The legislation raises the sales tax in Philadelphia from 7 cents on the dollar to 8 cents for five years. The rate will be 2 percentage points higher than that in every other Pennsylvania municipality except Pittsburgh, where it is 7 cents. It will take at least a few weeks for the increase to show up on most receipts as merchants update their cash registers.

The other crucial pieces of the bill are pension-related. One addresses the city's immediate cash-flow crunch, permitting it to defer payments for the next two years. Those deferrals have to be paid back, with interest, beginning in 2013.

Another key pension provision extends the amortization period from 20 years to 30 years, in effect spreading the city's pension burden over a longer period.

Unlike earlier versions of the bill, the legislation passed yesterday does not include any statewide pension changes or cap or cut back retirement benefits for current or future Philadelphia employees.

Labor leaders had campaigned vigorously against those provisions and persuaded the House to delete them from the bill.

In his quest to get the bill passed, Nutter made 15 trips to Harrisburg beginning in May, meeting with dozens of representatives and senators. Even so, the legislation's path was tortuous, delayed at first by the state budget impasse and then the debate over broader pension overhauls.

There were days when it seemed the bill might never win approval, and the delay ended up costing the city more than $20 million in uncollected sales-tax revenue.

"This was a heavy lift for the City of Philadelphia, but we told our mayor that we had his back," said Rep. Jewell Williams (D., Phila), who sponsored the bill.

As critical as the legislation is to short-term needs, it does nothing to address the city's systemic long-term problems, such as an underfunded pension system, fast-growing health-care costs, a large debt load, and an anemic tax base.

"While this is positive news in that we were able to avoid the layoff of 3,000 employees, there's also the reality that we've just passed off some of our pension debt down the line to future years," said Bill Rubin, who represents District Council 33, the municipal blue-collar union, on the city pension board.

Nutter will now likely turn his attention to labor-union contracts, in which he hopes to address at least some of the city's long-term vulnerabilities. He is seeking $25 million a year in pension and health-care savings, and has proposed no salary increases in the next contract.

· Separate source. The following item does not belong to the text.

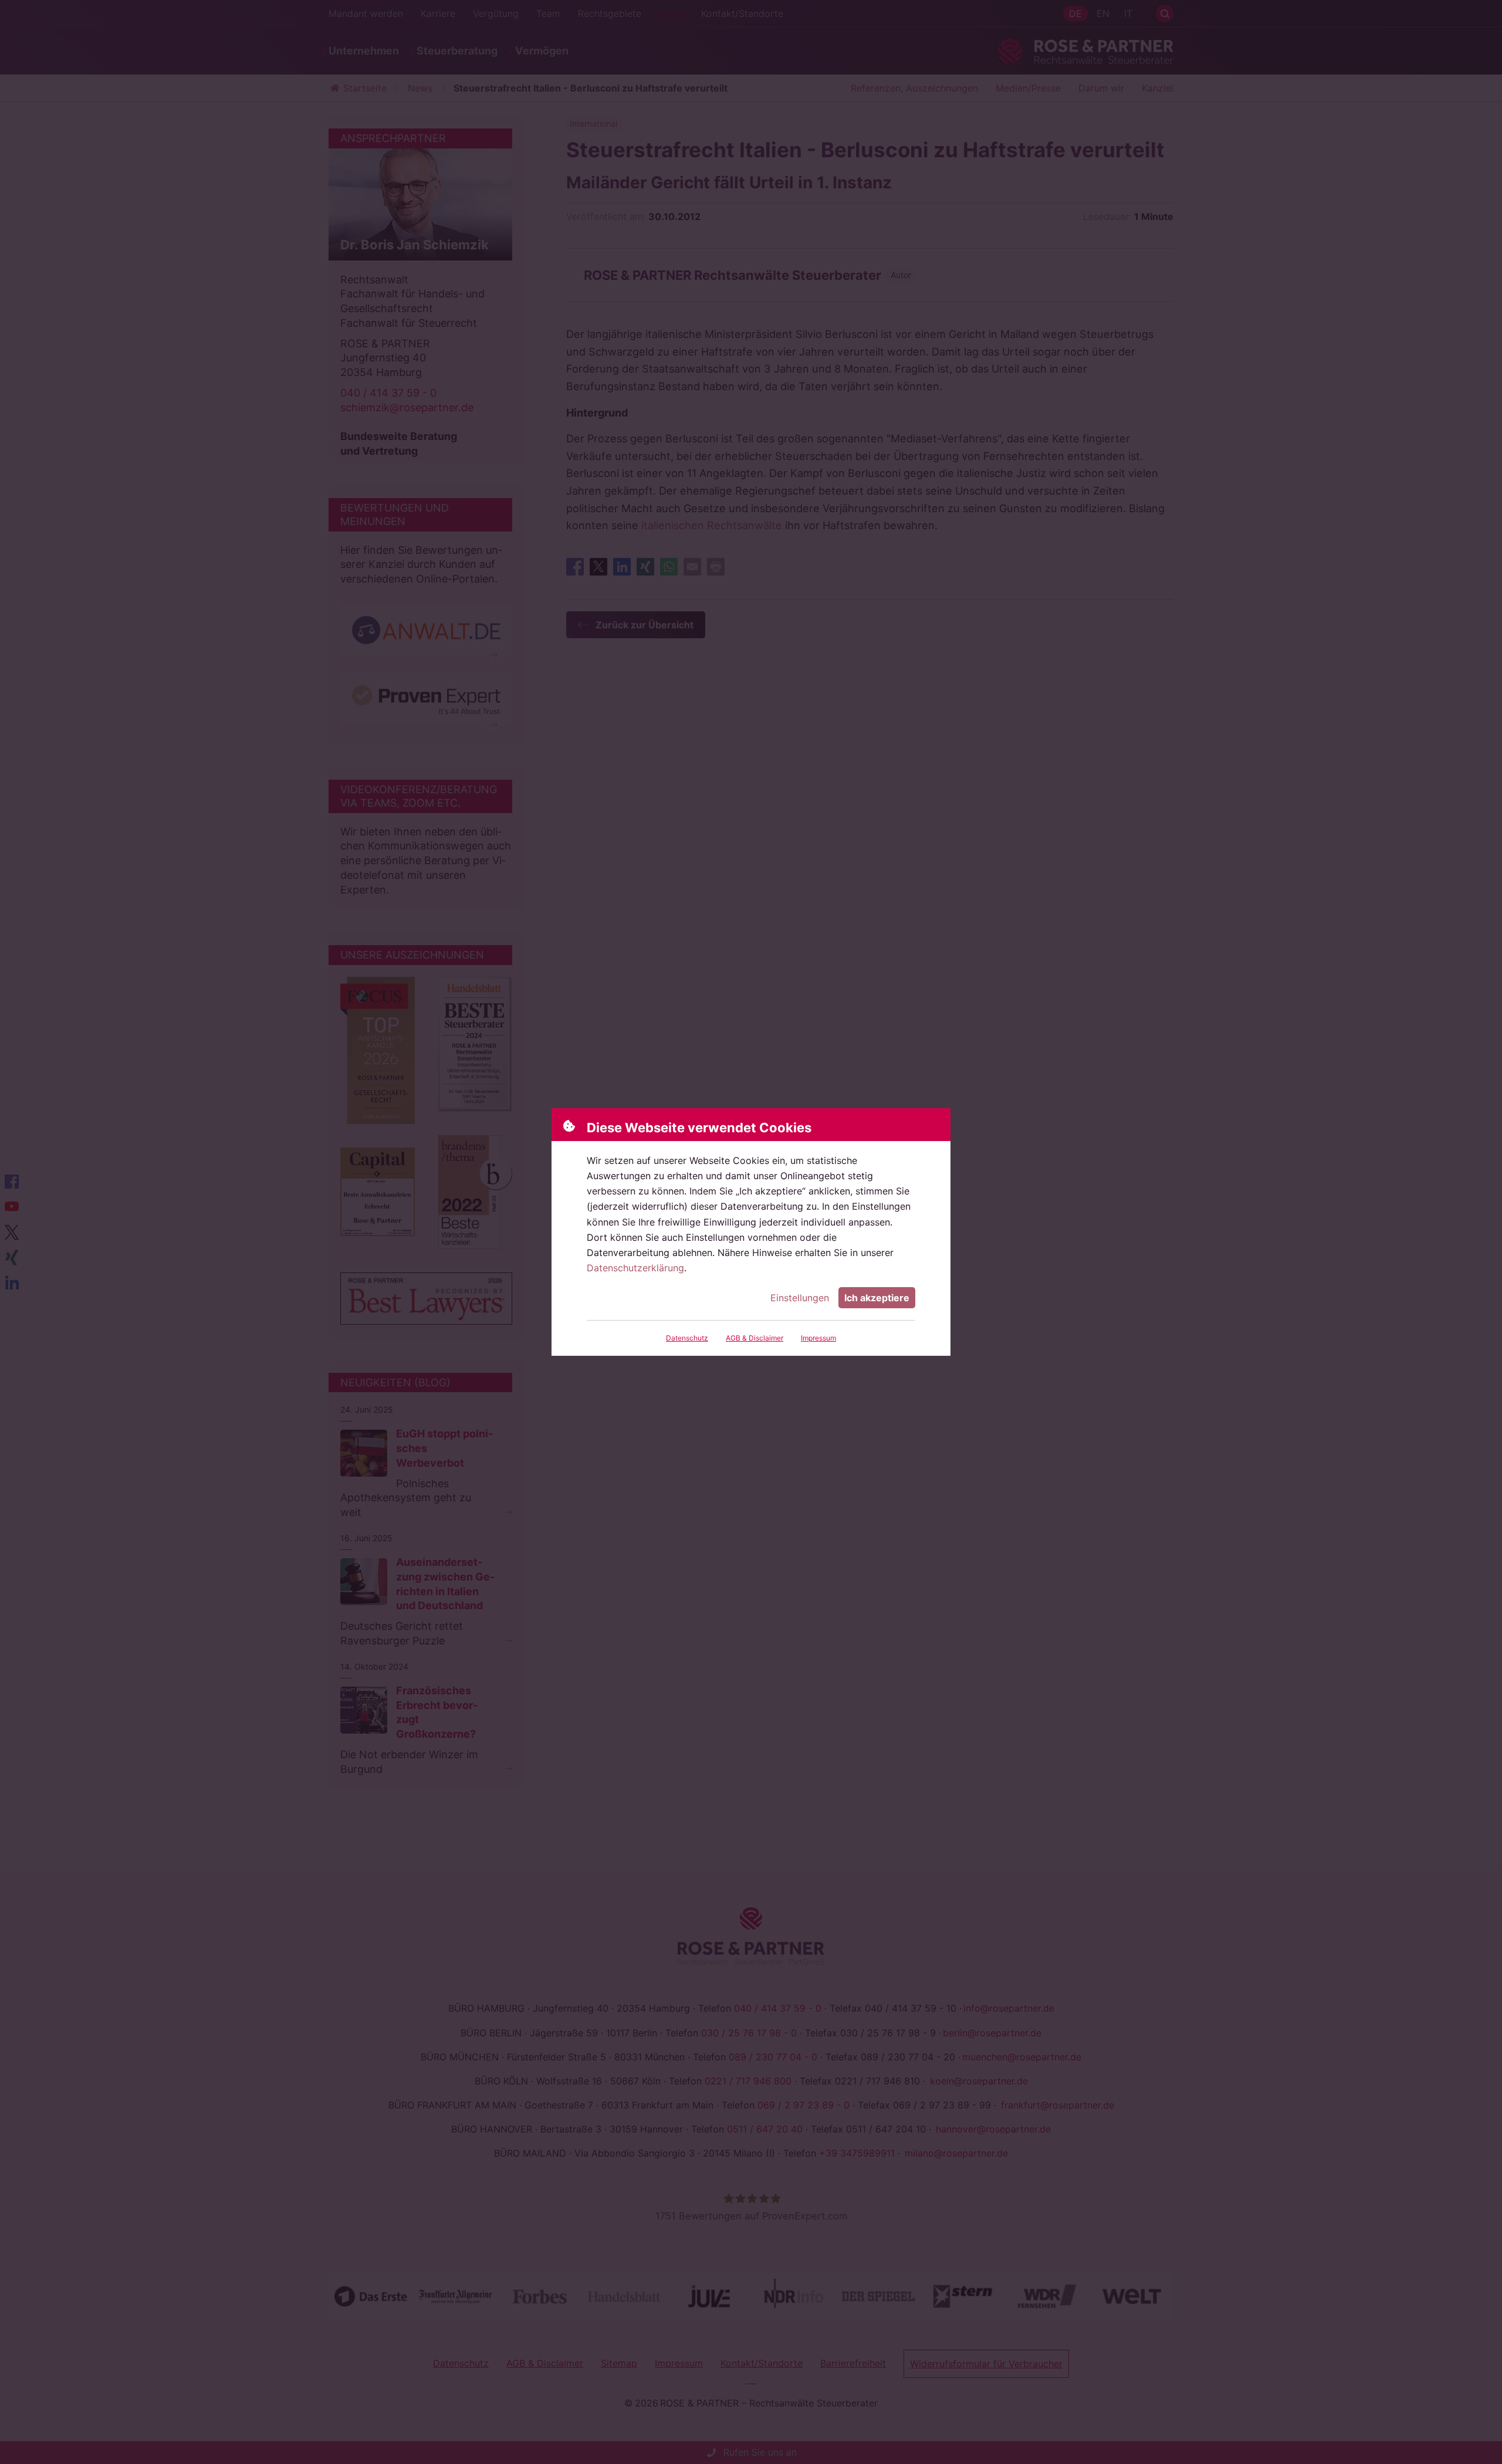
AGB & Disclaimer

"Now the city can get back to union contracts. That's the issue that will have biggest short-term and long-term impact on the city's fiscal health," said Uri Monson, executive director of the Pennsylvania Intergovernmental Cooperation Authority, the agency that oversees Philadelphia's financial planning.

Yesterday, though, senior members of the Nutter administration were simply exhaling, reveling in the end of an exhausting yearlong ordeal to pull the city through the national economic collapse.

Morale has been low throughout much of city government in recent weeks, particularly in the mayor's office.

"You've done a tremendous job under very, very difficult circumstances, and I'm very, very proud of all of you," Nutter said on the conference call to his senior managers.

As he spoke, Nutter appeared overcome with emotion, a seeming mix of relief, exhaustion, and exuberance. Asked about it by reporters after he hung up, Nutter acknowledged that he was indeed choked up.

"When you think of the magnitude of what could have happened tomorrow . . . the magnitude of it is astounding, and I think quite honestly that's why so many people seem to have difficultly grasping what Plan C was all about," Nutter said.

At the other end of the conference call in Philadelphia, the relief was palpable.

"I don't even want to think about what would have happened had this gone through," said Police Commissioner Charles H. Ramsey, whose department would have lost up to 1,000 officers and civilian personnel if Plan C had been enacted.

As the meeting ended, administration officials exchanged hugs and handshakes.

"I think there's a lot of pent-up energy to move ahead, to do the work we were elected to do," said Nutter's chief of staff, Clay Armbrister.